Doug got wind of free letterpress ink on Briar Press the day before yesterday. Several calls later we were given an address in Oakland and a code for a lock box. We were instructed to let ourselves in. The shop sign saying "Imprenta Ochoa’s" on one side and "Ochoa's Printer" on the other in cheerful chunky letters gave it the impression of being a very much occupied workhorse of a printing business, but after fiddling with the lock box and cracking the door open it was pure spooky abandonment-dark, despite the appearance of the photo below.
So out came the iPhone flashlights and we peered around. There were tools for moving and clean up. Strange how the last things left are the most anthropomorphic—a broom, so worn the bristles bent off at a wild angle, leaned exhausted against a door jam; a ruminating chair, a small table not sure how to let go of his life of formal service, there to the end. We didn’t see any ink. Most the machinery was gone but for some kind of camera that seemed pretty bombed out—got the sense it worked with carbon arc?
After I had blundered into a closet and washroom Doug called from a back room through a narrow hall where the ink hoard was amassed on a shelf and in boxes on the floor—our eyes opened wide-there must have been three hundred cans of letterpress ink! Of course the excitement was heightened by discovering the ink the way we did, in the abandoned shop in the gloom. It was like Howard Carter’s account of the first glimpses into King Tutankhamen tomb.

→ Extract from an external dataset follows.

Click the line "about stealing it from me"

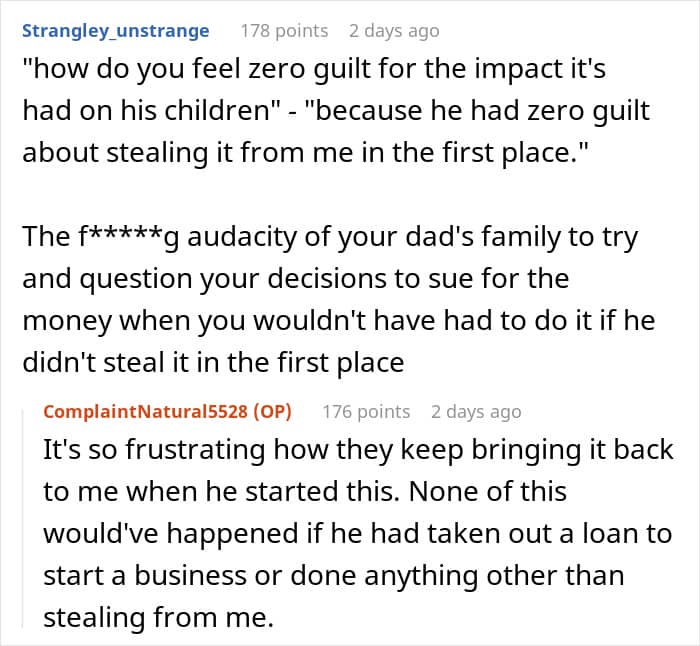200,153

“At first I could see nothing, the hot air escaping from the chamber causing the candle flame to flicker, but presently, as my eyes grew accustomed to the light, details of the room within emerged slowly from the mist…[ink ink ink and ink!]”, Howard Carter, 1922
Also out back, scattered in mat of blackberry thicket, we found fistfuls of reglets and furniture. Thank You, Thank you, Thank you Ochoa's! We'll put it to good use and think of you. I'd love to know more about the establishment, if anyone knows.